Post-Mortem 2016-11-20 Network Config Changes¶
Authors: Steffen Gebert, Michael Stucki
During two occasions during the last days, service availability was impaired after changing
/etc/network/interfaces to add our VPN interfaces.
- Saturday, Nov 12th: backup server
- Friday, Nov 16th: physical host server ms06
service networking restart resulted in a permanent loss of connectivity. As we locked out of the running server externally triggered reboots were required.
Side note: We do not manually re-configure our servers, but use Chef instead. However, IP address configuration is not part of the Chef setup.
While a syntax error was at least partially the reason in one case, we nevertheless experienced the same connectivity issue when running
service networking restart with a correct configuration.

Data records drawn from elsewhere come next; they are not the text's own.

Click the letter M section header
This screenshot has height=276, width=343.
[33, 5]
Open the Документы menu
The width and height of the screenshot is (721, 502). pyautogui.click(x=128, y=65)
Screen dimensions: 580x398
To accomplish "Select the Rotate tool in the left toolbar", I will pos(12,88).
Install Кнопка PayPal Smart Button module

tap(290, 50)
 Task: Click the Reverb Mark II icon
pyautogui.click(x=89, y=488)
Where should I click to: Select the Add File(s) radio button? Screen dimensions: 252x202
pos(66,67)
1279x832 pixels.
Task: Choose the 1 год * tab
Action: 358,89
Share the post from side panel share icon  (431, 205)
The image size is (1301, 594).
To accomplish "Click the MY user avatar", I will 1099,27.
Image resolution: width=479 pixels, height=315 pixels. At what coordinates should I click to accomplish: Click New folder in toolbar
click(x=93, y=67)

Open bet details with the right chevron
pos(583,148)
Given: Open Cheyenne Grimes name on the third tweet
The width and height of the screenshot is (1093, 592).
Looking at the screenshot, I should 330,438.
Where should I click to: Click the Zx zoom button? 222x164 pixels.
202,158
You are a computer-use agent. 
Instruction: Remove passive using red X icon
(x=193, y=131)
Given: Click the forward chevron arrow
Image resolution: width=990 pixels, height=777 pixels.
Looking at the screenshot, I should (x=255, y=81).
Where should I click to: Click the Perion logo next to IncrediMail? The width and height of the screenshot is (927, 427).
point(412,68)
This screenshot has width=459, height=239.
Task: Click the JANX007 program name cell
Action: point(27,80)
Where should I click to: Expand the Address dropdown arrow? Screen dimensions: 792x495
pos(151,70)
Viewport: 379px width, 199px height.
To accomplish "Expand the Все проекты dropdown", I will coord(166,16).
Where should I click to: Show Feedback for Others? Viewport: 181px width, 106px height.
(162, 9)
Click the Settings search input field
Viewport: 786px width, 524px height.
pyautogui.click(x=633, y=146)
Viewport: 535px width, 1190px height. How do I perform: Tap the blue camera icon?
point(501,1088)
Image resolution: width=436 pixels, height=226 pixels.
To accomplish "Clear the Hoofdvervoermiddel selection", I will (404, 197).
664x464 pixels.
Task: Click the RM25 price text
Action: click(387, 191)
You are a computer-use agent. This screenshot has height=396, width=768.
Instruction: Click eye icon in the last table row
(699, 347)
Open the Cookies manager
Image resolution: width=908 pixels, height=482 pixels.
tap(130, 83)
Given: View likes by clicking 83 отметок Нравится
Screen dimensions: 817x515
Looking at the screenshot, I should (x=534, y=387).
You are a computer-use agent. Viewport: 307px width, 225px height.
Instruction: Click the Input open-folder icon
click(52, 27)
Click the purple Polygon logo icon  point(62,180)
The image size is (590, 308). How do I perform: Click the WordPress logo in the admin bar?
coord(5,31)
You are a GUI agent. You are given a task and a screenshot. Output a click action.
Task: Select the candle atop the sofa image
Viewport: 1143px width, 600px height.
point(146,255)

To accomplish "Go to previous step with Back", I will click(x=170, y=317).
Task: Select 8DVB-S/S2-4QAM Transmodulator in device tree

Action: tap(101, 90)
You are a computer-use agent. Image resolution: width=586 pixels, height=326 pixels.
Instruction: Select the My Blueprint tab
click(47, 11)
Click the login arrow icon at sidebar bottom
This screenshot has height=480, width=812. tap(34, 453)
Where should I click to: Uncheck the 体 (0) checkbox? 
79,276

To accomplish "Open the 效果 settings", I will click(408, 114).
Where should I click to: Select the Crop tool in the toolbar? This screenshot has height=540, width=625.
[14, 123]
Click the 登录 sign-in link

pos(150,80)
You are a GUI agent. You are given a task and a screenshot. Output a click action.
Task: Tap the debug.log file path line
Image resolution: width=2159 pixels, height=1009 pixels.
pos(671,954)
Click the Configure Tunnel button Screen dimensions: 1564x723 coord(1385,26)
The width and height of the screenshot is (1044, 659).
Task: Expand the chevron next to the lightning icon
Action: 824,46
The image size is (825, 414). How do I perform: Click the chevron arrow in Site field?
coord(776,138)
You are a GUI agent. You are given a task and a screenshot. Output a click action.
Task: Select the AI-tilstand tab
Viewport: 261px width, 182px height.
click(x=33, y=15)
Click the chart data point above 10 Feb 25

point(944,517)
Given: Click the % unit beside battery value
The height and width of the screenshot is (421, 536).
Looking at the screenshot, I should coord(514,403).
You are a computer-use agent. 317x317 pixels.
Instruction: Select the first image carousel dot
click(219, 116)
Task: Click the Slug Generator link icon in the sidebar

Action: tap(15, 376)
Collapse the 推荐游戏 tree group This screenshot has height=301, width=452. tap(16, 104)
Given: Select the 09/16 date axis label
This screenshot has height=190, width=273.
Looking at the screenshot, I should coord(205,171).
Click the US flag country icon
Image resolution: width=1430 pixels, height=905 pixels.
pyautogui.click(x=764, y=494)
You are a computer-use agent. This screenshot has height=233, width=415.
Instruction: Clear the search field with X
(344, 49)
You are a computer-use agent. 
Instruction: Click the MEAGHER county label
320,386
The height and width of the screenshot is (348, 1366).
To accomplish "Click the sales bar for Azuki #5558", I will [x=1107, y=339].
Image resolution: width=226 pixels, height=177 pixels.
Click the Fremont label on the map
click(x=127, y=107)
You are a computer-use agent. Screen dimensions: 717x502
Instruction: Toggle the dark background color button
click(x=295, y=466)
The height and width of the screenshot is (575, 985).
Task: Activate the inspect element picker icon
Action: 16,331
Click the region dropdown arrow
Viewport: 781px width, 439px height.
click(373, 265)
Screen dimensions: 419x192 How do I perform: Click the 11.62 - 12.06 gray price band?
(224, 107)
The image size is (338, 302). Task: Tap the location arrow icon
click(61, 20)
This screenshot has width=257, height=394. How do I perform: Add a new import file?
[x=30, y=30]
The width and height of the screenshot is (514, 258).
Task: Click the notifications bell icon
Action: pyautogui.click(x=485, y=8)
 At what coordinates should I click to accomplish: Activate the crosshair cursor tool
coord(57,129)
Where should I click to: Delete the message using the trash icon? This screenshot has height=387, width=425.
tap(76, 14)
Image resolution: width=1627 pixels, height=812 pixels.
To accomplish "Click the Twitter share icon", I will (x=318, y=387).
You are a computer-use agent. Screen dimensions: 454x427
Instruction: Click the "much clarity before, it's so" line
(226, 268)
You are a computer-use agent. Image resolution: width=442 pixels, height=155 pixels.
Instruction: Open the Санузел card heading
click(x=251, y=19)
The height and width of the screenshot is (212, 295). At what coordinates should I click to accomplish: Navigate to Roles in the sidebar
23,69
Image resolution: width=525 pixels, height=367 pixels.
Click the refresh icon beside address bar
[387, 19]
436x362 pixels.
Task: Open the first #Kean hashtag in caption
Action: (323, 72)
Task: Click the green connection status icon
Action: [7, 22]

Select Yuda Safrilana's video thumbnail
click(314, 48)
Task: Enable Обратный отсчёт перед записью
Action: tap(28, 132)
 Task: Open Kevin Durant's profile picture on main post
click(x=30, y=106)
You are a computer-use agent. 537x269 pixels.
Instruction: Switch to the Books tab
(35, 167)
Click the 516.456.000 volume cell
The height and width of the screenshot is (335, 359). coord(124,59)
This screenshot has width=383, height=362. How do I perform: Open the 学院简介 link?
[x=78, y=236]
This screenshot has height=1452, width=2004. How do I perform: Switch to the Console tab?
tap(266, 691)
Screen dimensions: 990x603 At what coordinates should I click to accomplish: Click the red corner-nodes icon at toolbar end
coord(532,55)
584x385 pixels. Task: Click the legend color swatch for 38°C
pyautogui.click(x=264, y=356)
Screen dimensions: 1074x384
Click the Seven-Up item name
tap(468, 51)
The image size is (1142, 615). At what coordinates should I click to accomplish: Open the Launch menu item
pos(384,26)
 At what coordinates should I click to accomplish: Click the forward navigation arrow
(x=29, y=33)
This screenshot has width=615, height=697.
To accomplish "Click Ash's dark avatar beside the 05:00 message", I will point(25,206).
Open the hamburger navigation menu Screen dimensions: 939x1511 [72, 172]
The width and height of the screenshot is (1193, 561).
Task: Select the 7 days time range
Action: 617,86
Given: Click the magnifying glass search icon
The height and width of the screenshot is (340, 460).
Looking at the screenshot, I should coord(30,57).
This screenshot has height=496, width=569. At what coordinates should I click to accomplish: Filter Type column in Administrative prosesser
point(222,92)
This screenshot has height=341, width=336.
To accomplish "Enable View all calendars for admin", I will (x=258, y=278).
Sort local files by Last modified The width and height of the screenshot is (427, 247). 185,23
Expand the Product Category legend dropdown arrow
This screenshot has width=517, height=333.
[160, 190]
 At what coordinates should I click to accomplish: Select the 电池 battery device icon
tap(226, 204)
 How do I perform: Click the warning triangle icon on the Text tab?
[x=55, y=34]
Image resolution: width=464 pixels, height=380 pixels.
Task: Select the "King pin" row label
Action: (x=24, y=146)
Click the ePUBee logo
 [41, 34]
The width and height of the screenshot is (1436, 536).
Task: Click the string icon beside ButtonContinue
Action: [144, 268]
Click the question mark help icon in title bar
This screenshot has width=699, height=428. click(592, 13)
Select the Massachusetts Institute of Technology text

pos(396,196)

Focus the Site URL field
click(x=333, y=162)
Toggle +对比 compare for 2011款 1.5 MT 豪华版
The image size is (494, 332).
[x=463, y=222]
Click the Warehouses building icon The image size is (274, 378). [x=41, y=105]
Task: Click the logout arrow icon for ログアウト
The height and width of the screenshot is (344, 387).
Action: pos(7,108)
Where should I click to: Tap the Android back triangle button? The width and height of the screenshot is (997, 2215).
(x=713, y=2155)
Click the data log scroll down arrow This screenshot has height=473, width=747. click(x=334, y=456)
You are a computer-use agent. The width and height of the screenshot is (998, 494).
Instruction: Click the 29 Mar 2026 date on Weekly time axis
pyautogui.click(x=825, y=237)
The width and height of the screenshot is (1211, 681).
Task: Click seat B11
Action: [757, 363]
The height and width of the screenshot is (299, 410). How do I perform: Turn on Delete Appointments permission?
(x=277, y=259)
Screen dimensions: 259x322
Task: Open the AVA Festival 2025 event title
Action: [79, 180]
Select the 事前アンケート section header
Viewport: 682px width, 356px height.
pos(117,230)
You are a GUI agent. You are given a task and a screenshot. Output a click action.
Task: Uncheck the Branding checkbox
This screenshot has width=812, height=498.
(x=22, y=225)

The syntactically correct config file was only accepted after the reboot.
Resolution and Recovery¶
In the first occurrence, we contacted the organization hosting our backup server, asking for a reboot. In the second case, we had means to execute a remote reset.
Corrective and Preventative Measures¶
All changes to the network configuration should be backed by an automatic revert procedure that would kick in, if not disabled by the operator who remains connected.
According to this issue,
service networking restart should not be used. Instead, use
( ifdown iface; ifup iface ) &
However, we are not certain about this, if this would be really sufficient in all cases.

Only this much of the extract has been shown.